И Шарль, без всякой репетиции, наспех переодевшись, бежал на всех парах на сцену, чтобы спеть свои песенки публике, которой он был нужен как прошлогодний снег. У него были провалы за провалами. И какие провалы! Можно было подумать, что его неудачи доставляли Эдит удовольствие. Если в какой-то из вечеров у него дела шли не так плохо, как обычно, назавтра Эдит ему приказывала:
— Сегодня выбросишь второй и четвертый куплеты из своей песни. Не будешь их петь.
— Но Эдит… от нее же ничего не останется, — робко протестовал Шарль.
— Мне лучше знать. Тебе нельзя долго торчать на сцене. Ты не нравишься публике.
И Шарль подчинялся, выбрасывал… Песня теряла смысл, а Шарль — почву под ногами. Эдит торжествующе провозглашала:
— Видишь, я была права. Даже в сокращенном виде твоя песня никуда не годится.

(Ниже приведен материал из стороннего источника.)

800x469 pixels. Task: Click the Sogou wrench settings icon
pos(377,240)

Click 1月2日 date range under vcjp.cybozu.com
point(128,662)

Шарль принужденно улыбался и объяснял мне: «Ничего. Я учусь ремеслу». И продолжал турне. У него был кров над головой, он был сыт и ухожен и писал песни. Ему не нужно было ломать голову, где бы перехватить бутерброд. Он именно этого и хотел. Он готовил себе будущее.

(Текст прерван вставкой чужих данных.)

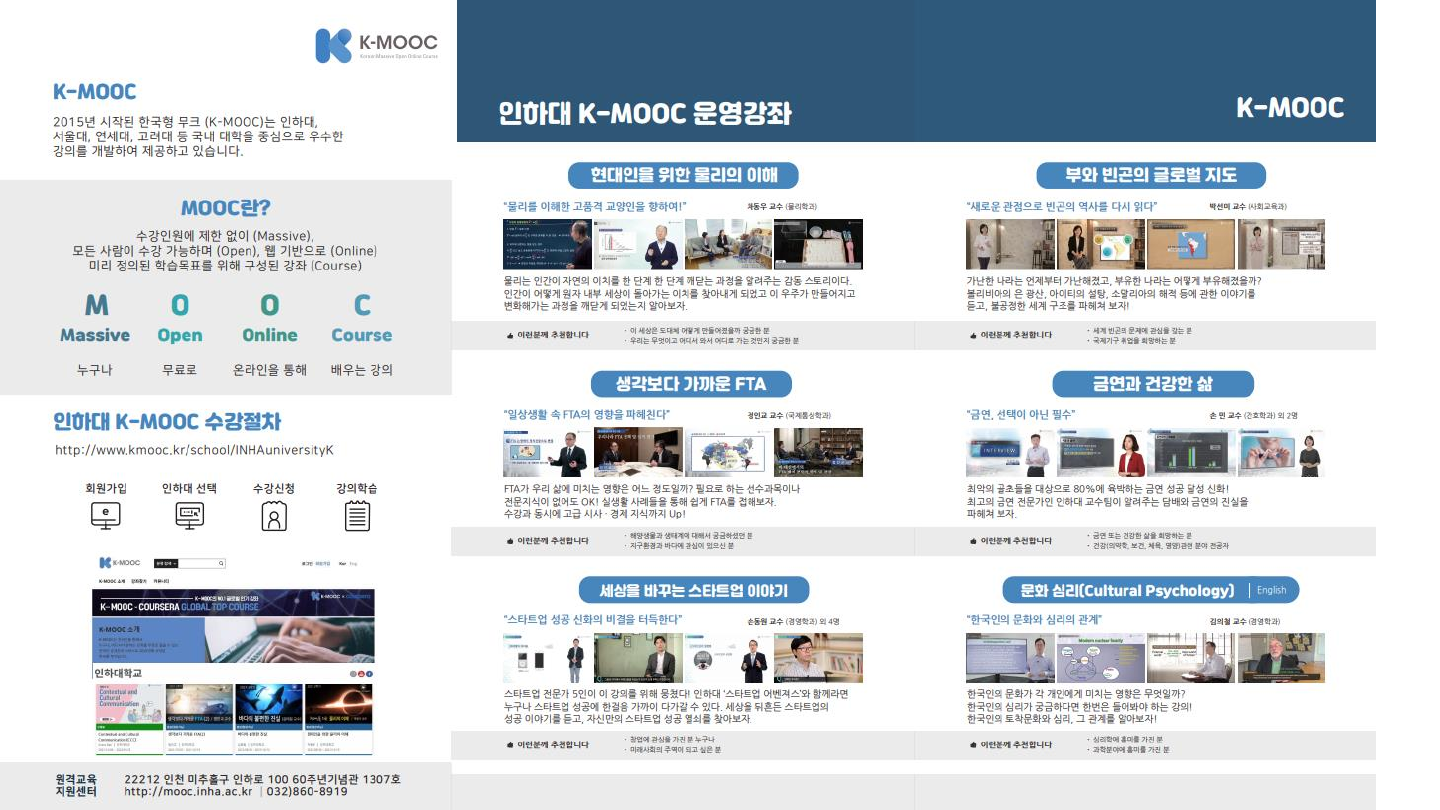Click the 금연과 건강한 삶 heading
The height and width of the screenshot is (810, 1440).
pos(1152,383)
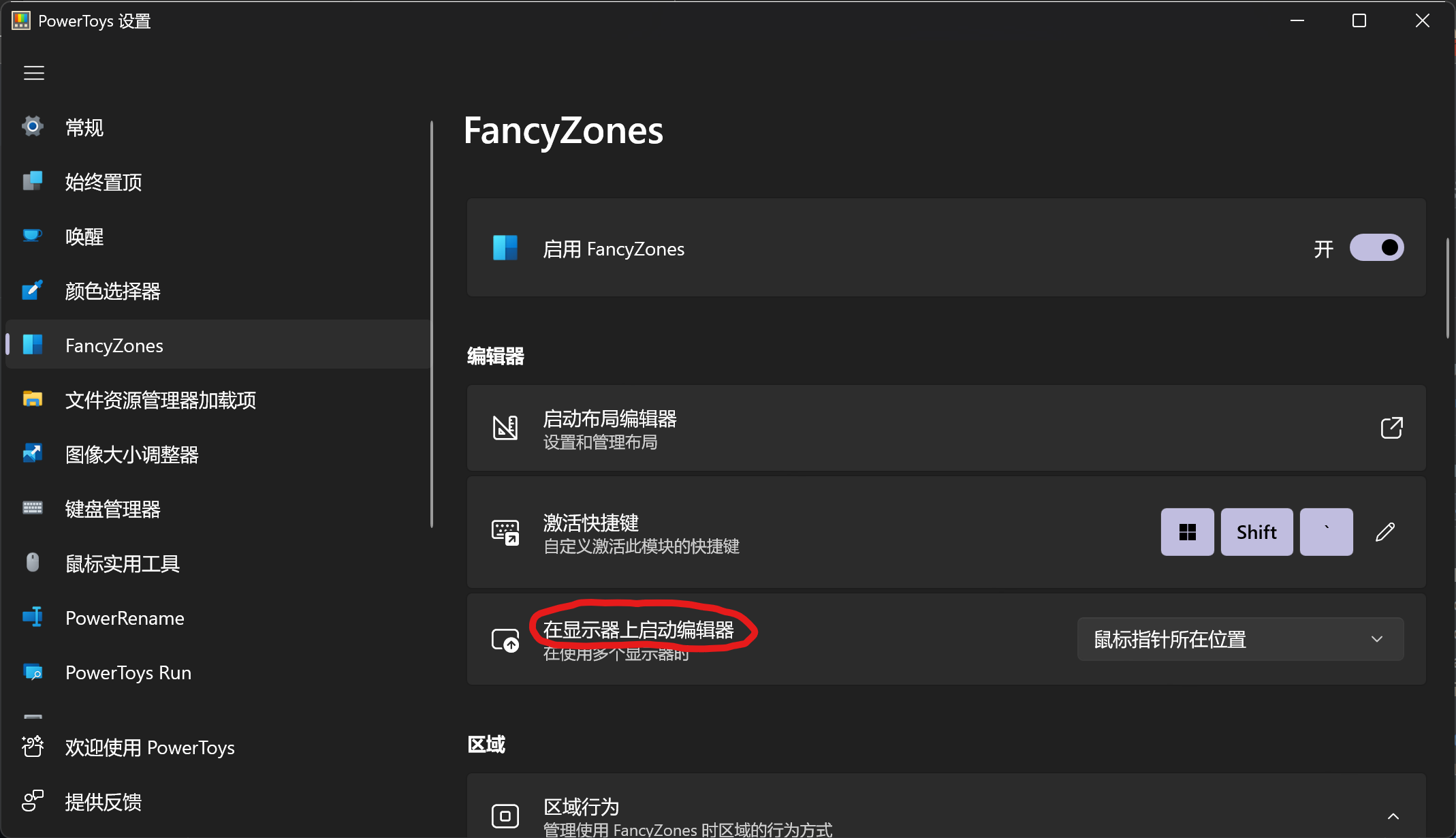
Task: Select the 始终置顶 (Always On Top) icon in sidebar
Action: [x=32, y=181]
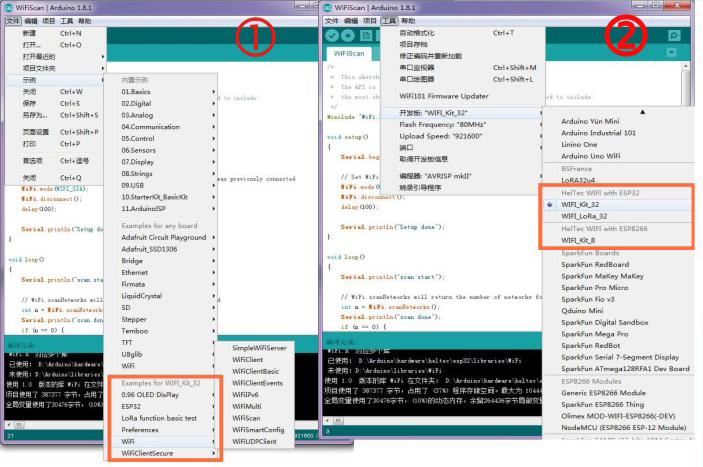Click 串口监视器 in the Tools menu
Viewport: 703px width, 467px height.
pyautogui.click(x=419, y=68)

Однажды вечером, по возвращении в Париж, Шарль торжественно явился в новом черном костюме. Он считал, что выглядит шикарно, и был страшно доволен.
Эдит облила его ушатом холодной воды:
— Под меня работаешь?
— Но, Эдит…
— Замолчи. Такой же костюм я заказала Эдди. Как я появлюсь между вами двумя? Оба в черном, как из похоронного бюро! Вернись и переоденься.
И он послушался.
Разумеется, она не заказывала такого костюма для Эдди. Но она почувствовала, что в черном Шарль становится чем-то похож на нее, а этого она не могла допустить. Как певец он ее раздражал. «Стиль Пиаф хорош для меня. Для мужчины он не годится!»
Эдит была не права. Шарль никогда ни в чем не подражал ей. У всех, кого она создала, от Монтана до Сарапо, можно было найти жесты, интонации а ля Пиаф. Но не у Шарля. И тем не менее по существу он был к ней ближе всех остальных. Поэтому она лезла на стенку. Она знала, что после нее только один человек способен будет потрясать простых людей, брать их за сердце, выворачивать им душу, как умеет она. Это — Азнавур.
Я очень любила Шарля. Он был настоящим другом, одним из немногих, абсолютно честных с Эдит. Мы с ним друг друга понимали, может быть, потому, что родились под одним знаком: в первой декаде Близнецов. Во всяком случае, это нас сближало.